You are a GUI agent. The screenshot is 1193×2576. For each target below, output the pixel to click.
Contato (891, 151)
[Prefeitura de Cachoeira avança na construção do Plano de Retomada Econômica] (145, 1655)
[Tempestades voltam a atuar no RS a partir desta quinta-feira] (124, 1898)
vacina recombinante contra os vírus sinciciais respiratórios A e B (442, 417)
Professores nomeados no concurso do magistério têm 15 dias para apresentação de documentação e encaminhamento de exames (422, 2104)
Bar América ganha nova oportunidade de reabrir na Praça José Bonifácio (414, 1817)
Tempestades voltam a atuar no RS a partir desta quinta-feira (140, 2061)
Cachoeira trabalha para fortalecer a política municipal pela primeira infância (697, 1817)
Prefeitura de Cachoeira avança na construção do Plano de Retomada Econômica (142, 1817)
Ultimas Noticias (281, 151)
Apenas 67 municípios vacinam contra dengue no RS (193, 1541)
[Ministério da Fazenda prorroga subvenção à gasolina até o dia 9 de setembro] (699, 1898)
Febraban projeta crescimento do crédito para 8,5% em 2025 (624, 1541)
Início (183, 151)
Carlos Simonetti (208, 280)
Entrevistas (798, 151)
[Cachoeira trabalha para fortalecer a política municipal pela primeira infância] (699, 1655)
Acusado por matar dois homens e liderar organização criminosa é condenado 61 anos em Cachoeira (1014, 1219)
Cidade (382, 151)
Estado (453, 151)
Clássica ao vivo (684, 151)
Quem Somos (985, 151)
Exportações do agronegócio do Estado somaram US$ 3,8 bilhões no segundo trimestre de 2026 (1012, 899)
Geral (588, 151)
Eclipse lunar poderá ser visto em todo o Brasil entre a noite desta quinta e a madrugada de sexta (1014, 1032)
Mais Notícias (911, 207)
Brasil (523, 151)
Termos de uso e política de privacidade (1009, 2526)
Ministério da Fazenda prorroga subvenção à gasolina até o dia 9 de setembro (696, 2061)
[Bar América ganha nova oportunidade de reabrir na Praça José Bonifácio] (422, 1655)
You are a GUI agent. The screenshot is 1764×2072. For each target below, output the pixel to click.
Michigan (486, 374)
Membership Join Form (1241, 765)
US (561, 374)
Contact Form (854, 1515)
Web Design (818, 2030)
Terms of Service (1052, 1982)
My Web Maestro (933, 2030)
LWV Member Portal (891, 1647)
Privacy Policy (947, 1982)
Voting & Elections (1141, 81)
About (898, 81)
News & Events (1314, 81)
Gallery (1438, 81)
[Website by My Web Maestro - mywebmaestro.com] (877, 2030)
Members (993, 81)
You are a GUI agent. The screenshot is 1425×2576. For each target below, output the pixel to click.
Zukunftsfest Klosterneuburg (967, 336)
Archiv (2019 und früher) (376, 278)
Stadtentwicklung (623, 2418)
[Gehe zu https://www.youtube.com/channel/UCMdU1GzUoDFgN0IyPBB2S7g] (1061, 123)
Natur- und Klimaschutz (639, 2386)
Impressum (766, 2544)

+===+

Please repeat the material above, word for word and in full.

You are a GUI agent. The screenshot is 1193×2576. For each target below, output the pixel to click.
Contato (891, 151)
[Prefeitura de Cachoeira avança na construção do Plano de Retomada Econômica] (145, 1655)
[Tempestades voltam a atuar no RS a partir desta quinta-feira] (124, 1898)
vacina recombinante contra os vírus sinciciais respiratórios A e B (442, 417)
Professores nomeados no concurso do magistério têm 15 dias para apresentação de documentação e encaminhamento de exames (422, 2104)
Bar América ganha nova oportunidade de reabrir na Praça José Bonifácio (414, 1817)
Tempestades voltam a atuar no RS a partir desta quinta-feira (140, 2061)
Cachoeira trabalha para fortalecer a política municipal pela primeira infância (697, 1817)
Prefeitura de Cachoeira avança na construção do Plano de Retomada Econômica (142, 1817)
Ultimas Noticias (281, 151)
Apenas 67 municípios vacinam contra dengue no RS (193, 1541)
[Ministério da Fazenda prorroga subvenção à gasolina até o dia 9 de setembro] (699, 1898)
Febraban projeta crescimento do crédito para 8,5% em 2025 (624, 1541)
Início (183, 151)
Carlos Simonetti (208, 280)
Entrevistas (798, 151)
[Cachoeira trabalha para fortalecer a política municipal pela primeira infância] (699, 1655)
Acusado por matar dois homens e liderar organização criminosa é condenado 61 anos em Cachoeira (1014, 1219)
Cidade (382, 151)
Estado (453, 151)
Clássica ao vivo (684, 151)
Quem Somos (985, 151)
Exportações do agronegócio do Estado somaram US$ 3,8 bilhões no segundo trimestre de 2026 (1012, 899)
Geral (588, 151)
Eclipse lunar poderá ser visto em todo o Brasil entre a noite desta quinta e a madrugada de sexta (1014, 1032)
Mais Notícias (911, 207)
Brasil (523, 151)
Termos de uso e política de privacidade (1009, 2526)
Ministério da Fazenda prorroga subvenção à gasolina até o dia 9 de setembro (696, 2061)
[Bar América ganha nova oportunidade de reabrir na Praça José Bonifácio] (422, 1655)
You are a GUI agent. The screenshot is 1764×2072. For each target below, output the pixel to click.
Michigan (486, 374)
Membership Join Form (1241, 765)
US (561, 374)
Contact Form (854, 1515)
Web Design (818, 2030)
Terms of Service (1052, 1982)
My Web Maestro (933, 2030)
LWV Member Portal (891, 1647)
Privacy Policy (947, 1982)
Voting & Elections (1141, 81)
About (898, 81)
News & Events (1314, 81)
Gallery (1438, 81)
[Website by My Web Maestro - mywebmaestro.com] (877, 2030)
Members (993, 81)
You are a GUI agent. The screenshot is 1425×2576. For each target below, output the pixel to click.
Zukunftsfest Klosterneuburg (967, 336)
Archiv (2019 und früher) (376, 278)
Stadtentwicklung (623, 2418)
[Gehe zu https://www.youtube.com/channel/UCMdU1GzUoDFgN0IyPBB2S7g] (1061, 123)
Natur- und Klimaschutz (639, 2386)
Impressum (766, 2544)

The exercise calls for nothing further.